= Description of the task =
Find the lines below that contain the string "calendar", count them, and give only the number.

─── Data to use

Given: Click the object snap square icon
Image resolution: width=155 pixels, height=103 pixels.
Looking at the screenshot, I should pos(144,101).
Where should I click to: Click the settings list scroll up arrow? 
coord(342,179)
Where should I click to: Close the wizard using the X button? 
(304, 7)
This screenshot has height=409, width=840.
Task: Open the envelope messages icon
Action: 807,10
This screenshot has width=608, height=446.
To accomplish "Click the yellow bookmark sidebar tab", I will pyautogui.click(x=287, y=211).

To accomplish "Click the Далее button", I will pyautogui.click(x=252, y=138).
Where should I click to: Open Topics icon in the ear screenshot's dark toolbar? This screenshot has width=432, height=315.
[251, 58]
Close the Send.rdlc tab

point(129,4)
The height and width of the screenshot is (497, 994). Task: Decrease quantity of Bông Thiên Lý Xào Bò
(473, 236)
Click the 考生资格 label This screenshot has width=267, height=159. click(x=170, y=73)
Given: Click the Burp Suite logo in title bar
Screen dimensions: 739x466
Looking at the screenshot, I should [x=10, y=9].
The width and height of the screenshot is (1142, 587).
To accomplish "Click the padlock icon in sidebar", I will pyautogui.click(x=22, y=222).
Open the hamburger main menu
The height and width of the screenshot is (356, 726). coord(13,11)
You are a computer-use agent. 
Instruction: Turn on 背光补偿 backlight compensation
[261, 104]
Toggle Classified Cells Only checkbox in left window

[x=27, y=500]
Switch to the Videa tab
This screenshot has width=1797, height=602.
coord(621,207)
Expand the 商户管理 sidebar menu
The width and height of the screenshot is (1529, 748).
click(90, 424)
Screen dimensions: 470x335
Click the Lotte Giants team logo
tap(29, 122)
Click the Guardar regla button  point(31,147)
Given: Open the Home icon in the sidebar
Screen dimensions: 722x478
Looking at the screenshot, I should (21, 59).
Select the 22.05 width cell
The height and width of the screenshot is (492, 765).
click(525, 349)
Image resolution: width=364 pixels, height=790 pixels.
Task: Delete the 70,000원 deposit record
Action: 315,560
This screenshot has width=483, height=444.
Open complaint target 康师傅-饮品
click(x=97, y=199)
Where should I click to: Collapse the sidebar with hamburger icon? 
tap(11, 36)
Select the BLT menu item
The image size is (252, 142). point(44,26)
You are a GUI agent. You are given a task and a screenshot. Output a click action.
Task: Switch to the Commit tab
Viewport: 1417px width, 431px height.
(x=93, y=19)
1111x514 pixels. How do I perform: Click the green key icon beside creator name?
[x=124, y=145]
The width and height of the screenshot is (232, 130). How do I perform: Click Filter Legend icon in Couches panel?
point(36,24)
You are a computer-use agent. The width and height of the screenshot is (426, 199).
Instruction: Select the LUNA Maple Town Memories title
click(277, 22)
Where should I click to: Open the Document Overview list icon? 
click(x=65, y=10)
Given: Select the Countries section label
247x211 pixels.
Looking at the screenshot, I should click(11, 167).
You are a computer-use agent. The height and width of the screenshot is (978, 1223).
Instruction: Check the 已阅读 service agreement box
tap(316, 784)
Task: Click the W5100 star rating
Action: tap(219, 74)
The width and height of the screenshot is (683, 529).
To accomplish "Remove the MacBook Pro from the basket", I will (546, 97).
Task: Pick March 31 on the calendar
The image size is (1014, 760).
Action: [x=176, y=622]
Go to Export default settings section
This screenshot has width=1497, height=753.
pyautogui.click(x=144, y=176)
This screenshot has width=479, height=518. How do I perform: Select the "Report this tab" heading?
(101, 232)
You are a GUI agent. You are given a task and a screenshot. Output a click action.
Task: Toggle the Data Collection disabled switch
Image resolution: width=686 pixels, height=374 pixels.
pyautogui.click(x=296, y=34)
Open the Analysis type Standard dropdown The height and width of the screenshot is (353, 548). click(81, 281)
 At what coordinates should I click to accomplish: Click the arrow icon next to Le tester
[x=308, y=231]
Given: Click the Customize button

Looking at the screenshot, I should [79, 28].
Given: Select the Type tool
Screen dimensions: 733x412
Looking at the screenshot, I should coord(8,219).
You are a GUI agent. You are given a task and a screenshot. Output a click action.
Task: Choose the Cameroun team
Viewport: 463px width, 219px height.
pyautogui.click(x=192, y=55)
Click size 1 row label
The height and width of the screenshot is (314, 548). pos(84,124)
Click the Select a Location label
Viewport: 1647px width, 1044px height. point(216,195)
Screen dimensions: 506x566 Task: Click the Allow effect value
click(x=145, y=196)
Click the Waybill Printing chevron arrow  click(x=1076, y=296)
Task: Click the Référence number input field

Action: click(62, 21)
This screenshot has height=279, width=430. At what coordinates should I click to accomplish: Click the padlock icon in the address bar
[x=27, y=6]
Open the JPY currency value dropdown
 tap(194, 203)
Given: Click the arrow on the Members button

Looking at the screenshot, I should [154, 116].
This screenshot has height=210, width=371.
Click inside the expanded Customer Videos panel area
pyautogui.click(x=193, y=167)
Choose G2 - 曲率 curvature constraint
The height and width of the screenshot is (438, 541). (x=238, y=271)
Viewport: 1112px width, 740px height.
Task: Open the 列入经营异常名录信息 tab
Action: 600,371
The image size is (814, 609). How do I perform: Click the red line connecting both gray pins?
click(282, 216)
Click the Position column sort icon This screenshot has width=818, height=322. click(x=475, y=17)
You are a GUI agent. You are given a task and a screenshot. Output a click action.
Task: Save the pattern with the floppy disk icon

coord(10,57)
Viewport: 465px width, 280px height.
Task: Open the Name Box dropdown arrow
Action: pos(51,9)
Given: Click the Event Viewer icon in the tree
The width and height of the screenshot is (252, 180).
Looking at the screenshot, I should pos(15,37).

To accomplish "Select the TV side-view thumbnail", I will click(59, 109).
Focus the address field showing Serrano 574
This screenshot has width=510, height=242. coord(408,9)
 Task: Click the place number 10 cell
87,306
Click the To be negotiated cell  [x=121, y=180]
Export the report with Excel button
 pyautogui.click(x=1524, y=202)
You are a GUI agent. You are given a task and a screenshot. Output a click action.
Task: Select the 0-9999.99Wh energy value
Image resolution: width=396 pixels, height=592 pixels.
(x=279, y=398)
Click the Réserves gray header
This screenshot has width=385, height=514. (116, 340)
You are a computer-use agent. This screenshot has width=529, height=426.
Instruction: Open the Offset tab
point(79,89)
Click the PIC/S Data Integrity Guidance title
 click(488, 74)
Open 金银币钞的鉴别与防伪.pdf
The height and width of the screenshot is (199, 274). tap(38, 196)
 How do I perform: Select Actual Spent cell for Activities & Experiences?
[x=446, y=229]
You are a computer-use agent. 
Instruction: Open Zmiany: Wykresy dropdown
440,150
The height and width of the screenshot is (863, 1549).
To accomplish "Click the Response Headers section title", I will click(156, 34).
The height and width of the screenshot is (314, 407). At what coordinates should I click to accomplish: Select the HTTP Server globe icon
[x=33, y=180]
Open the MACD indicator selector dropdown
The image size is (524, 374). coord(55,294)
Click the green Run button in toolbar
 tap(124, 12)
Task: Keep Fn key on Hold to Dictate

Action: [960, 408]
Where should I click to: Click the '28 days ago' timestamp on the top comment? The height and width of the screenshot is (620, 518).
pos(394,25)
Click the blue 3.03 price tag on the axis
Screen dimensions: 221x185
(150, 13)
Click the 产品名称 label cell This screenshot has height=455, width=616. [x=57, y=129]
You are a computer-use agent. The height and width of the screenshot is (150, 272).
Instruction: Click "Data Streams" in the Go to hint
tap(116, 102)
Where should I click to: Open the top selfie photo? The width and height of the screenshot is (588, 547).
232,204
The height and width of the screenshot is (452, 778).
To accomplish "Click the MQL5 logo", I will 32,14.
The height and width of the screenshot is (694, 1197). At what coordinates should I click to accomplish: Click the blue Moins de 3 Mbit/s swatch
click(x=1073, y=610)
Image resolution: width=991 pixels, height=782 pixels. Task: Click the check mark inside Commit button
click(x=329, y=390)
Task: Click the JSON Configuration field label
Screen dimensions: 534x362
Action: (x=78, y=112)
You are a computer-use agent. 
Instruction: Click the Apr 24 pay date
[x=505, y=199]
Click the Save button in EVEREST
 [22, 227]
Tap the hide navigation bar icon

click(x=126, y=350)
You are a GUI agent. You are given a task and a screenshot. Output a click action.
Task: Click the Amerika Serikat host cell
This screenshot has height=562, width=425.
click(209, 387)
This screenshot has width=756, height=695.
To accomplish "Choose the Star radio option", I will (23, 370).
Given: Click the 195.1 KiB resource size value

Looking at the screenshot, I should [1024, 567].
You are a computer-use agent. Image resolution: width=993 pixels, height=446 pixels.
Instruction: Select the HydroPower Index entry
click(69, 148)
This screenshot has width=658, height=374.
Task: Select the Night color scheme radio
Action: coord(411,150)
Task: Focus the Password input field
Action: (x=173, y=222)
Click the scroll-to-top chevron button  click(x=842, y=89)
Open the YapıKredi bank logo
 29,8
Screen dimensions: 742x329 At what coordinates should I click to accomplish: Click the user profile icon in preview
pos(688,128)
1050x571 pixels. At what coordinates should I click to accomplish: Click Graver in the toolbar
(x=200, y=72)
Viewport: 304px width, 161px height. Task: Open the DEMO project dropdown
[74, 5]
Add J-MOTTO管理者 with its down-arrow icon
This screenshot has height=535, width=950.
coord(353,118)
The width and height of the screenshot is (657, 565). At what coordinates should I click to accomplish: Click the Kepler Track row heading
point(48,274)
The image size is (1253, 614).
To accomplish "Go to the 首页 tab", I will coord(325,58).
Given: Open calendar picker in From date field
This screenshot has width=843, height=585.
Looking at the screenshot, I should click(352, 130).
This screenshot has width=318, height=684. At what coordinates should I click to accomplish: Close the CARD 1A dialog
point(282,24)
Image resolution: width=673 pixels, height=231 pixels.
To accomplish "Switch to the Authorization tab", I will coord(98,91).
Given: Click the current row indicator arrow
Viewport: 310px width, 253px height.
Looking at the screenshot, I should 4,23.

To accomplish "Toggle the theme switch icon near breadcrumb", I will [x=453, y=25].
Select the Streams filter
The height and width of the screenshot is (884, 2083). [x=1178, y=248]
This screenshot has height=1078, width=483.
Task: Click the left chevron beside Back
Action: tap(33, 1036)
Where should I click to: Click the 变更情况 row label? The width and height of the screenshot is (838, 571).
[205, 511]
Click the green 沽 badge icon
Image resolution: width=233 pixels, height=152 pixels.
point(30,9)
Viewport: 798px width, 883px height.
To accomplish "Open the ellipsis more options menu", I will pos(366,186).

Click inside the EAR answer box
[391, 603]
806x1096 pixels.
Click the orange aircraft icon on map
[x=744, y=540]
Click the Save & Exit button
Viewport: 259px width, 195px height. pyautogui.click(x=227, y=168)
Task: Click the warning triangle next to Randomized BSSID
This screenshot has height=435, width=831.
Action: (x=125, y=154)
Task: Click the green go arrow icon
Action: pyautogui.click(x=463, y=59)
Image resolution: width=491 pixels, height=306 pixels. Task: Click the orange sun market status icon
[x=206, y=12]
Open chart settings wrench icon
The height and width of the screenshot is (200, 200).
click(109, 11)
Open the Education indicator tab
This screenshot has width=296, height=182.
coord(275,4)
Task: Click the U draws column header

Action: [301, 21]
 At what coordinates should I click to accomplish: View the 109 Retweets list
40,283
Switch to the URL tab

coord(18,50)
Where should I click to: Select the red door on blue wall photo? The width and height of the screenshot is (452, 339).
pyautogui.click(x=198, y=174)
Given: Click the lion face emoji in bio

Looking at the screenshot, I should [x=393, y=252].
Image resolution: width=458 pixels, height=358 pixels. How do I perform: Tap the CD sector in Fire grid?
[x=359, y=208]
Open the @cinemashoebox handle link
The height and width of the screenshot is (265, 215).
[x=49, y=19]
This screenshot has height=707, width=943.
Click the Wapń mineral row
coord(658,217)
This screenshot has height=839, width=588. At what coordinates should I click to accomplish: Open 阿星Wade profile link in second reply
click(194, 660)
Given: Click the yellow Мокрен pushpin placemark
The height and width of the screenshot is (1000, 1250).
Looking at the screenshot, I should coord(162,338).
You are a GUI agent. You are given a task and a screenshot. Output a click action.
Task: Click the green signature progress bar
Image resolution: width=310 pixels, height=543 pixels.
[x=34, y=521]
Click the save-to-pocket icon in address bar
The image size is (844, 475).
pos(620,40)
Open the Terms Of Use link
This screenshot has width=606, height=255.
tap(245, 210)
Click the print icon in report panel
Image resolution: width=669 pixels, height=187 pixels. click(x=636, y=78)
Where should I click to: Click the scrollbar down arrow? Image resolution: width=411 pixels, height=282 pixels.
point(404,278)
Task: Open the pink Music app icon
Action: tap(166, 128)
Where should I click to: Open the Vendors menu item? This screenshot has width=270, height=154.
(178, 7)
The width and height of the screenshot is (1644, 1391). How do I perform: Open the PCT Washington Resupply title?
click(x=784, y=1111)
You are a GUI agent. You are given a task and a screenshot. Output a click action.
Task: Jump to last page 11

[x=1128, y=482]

──────

= Exercise output =
2